Monday, March 12, 2012

Spanish Virgin Islands

Teaming up with Rich and Margaret aboard Dance Aweigh, we pulled out of Brewer’s Bay, St. Thomas, for the leisurely 24 mile trip to Isla De Vieques, in the Spanish Virgin Islands between the USVI and Puerto Rico.  
Coming in thru the reefs

I’m so ‘over’ the bar scene in the BVi’s, tired of crowded anchorages and the occasional marina stay, I can’t wait to play in isolation, away from the crowds.   
The Spanish Virgins ‘belong’ to Puerto Rico & were discovered by Christopher Columbus in 1493.  Spain colonized Puerto Rico for centuries but after disputes over ownership, finally ceded all of the islands to the USA via the Treaty of Paris in 1898. 
Finally Fun & Dance Aweigh at anchor
Isolated with lovely pristine snow white beaches, empty anchorages, quaint towns (one or two per island) that I’m looking forward to seeing, rocky cliffs and extensive coral reefs are everywhere in these 400 square miles encompassing the islands of Vieques, Culebra and La Cordillera.   
Dragging Dance Aweigh's dinghie to the NO Trespassing beach, Bahia Salina del Sur
Amazing how the threat of bombs negatively impacts any development!  For nearly 100 years, our US Navy and NATO used the east end of Vieques for weapons training, practicing with live shells.  My out of date cruising guide makes reference to “DO NOT go inshore when visiting the beaches” due to the fear of tourists finding live bombs, coming to harm’s way.  

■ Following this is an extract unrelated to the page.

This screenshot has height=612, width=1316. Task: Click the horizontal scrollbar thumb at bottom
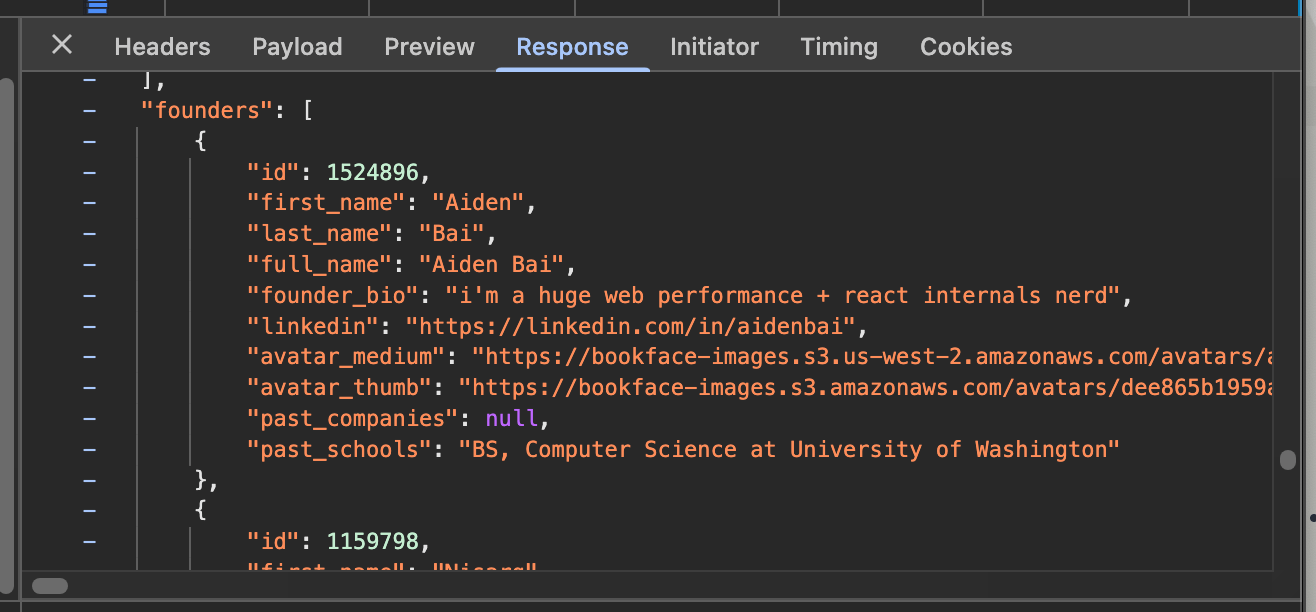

These islands no longer are part of any training and have been cleaned up extensively over the years.  There are, however, still some areas where anchoring is forbidden, for fear of hooking one of those perhaps still live rounds!   
Humm, sticking the umbrella in the sand made me nervous
Ah, Vieques (vee AYE case) is so unspoiled.  Our first stop, Salinas Del Sur, was a huge reminder of the all the bombings! 
Large signs every few hundred yards along the beautiful sandy beach warned us to stay off the beach due to potential danger of  live shells.  Finally Fun and Dance Aweigh were the only boats in this large anchorage, so we took advantage.  
Old parts of a boat? on the ocean bottom
Rich and I snorkeled all over the place, in high hopes of finding an old bomb.  What we did find, however, could make the basis for some good stories told over cold beers.  Rich finally determined that what we were looking at - in several different locations, were sunken ships.  Humm, did they sink because they hit an old bomb?  Were these boats target practice?  We wonder...........

Clearly been here a long time - look at the growth!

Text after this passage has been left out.